* _Work item 1_
In the summary of the study on acute coronary syndrome symptoms below, what share of women in the study presented without chest pain?
* _Work item 2_
Using the summary of the study on acute coronary syndrome symptoms below, list the symptoms named as most commonly reported by patients without chest pain.
*** Opening Passage shown ***
Does ACS Presentation Differ in Younger Men And Women?
Among younger patients with acute coronary syndromes (ACS), chest pain is the most common presenting symptom among men and women. However, women are significantly more likely than men to present without chest pain, according to a study published Sept. 16 in JAMA Internal Medicine .
This prospective cohort study analyzed presenting symptoms in 1,015 patients 55 years or younger hospitalized for ACS and enrolled the GENESIS PRAXY (Gender and Sex Determinants of Cardiovascular Disease: From Bench to Beyond Premature Acute Coronary Syndrome) study between January 2009 and September 2012. A majority of patients presented with chest pain, but 19 percent of women and 13.7 percent of men did not (p=0.03).
Results showed that young women without chest pain had fewer symptoms than women with chest pain, and more symptoms than men without chest pain. Weakness, feeling hot, shortness of breath, cold sweats and pain in the left arm or shoulder were the most common symptoms reported by patients without chest pain. Of these, only cold sweats and weakness were associated with disease severity. In multivariate analysis, only female gender (odds ratio [OR], 1.95 [95 percent CI, 1.23-3.11]; P=0.005) and tachycardia (OR, 2.07 [95 percent CI, 1.20-3.56]; P=0.009) were independently associated with ACS without chest pain, and there was no clear pattern of symptoms in patients without chest pain.
*** Closing Passage shown ***
*** Opening Supplied entries ***
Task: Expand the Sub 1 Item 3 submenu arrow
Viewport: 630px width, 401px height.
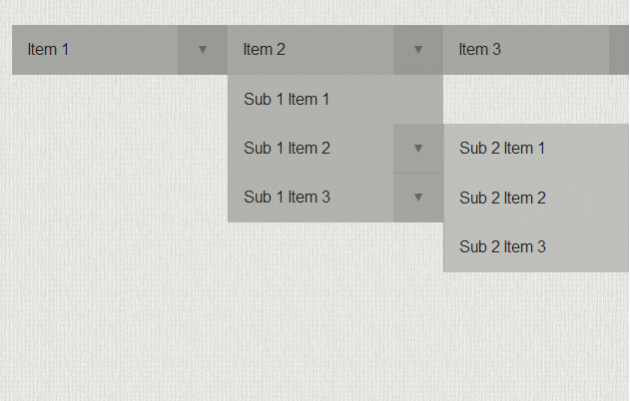Action: [418, 197]
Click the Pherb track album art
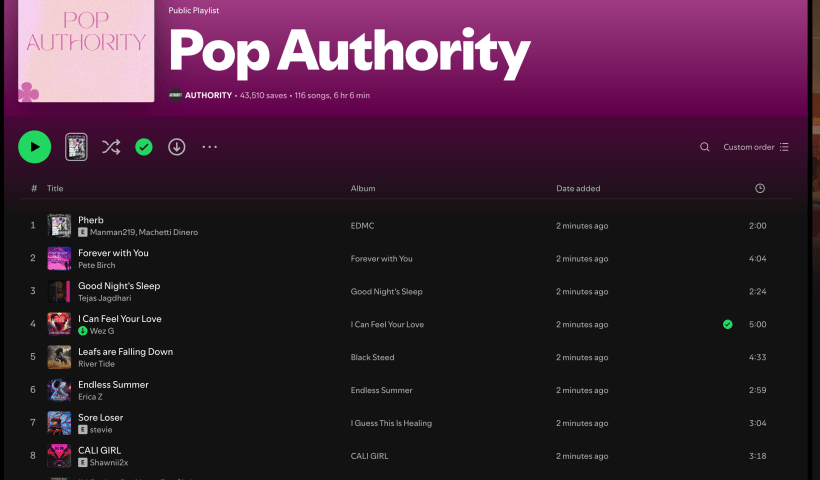Screen dimensions: 820x480 [59, 226]
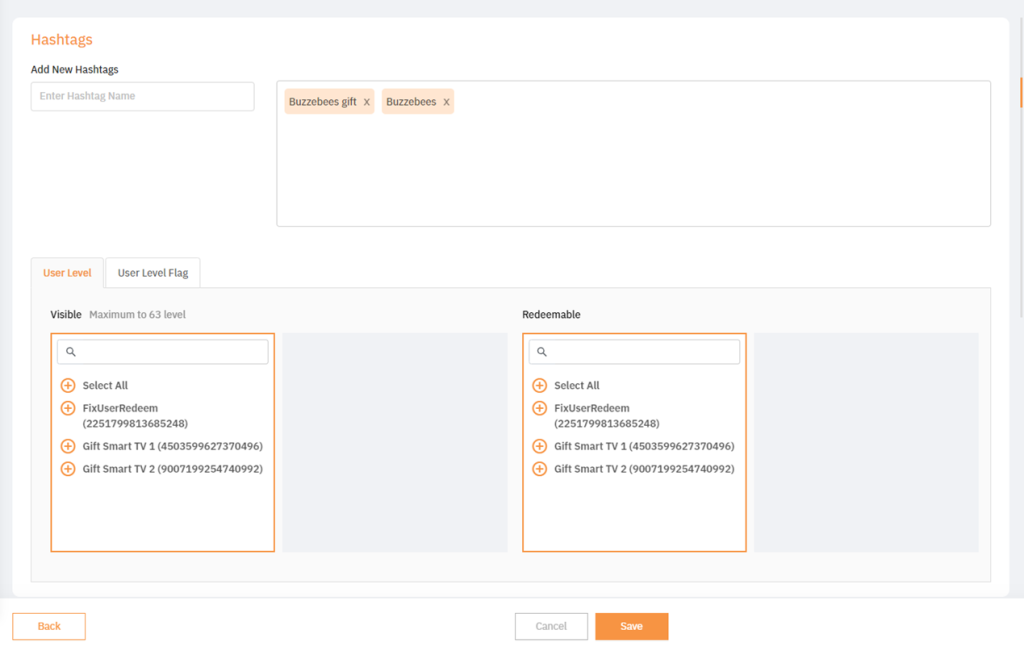Click the Enter Hashtag Name field

(141, 96)
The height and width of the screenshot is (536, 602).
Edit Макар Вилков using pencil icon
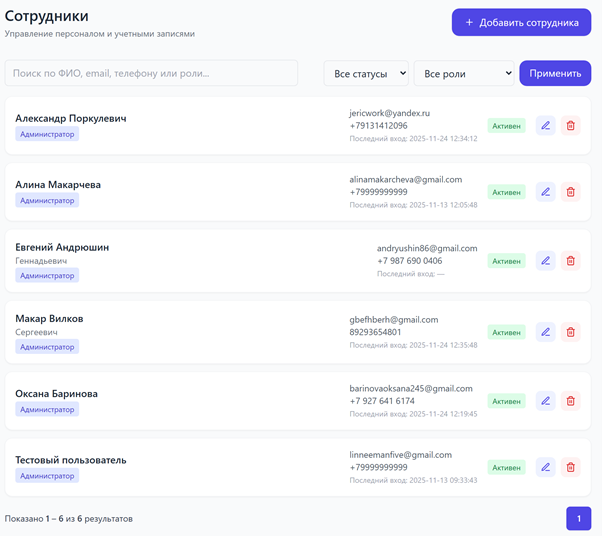tap(545, 332)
*** Closing Supplied entries ***
* _Written solution 1_
19 percent

* _Written solution 2_
- Weakness
- Feeling hot
- Shortness of breath
- Cold sweats
- Pain in the left arm or shoulder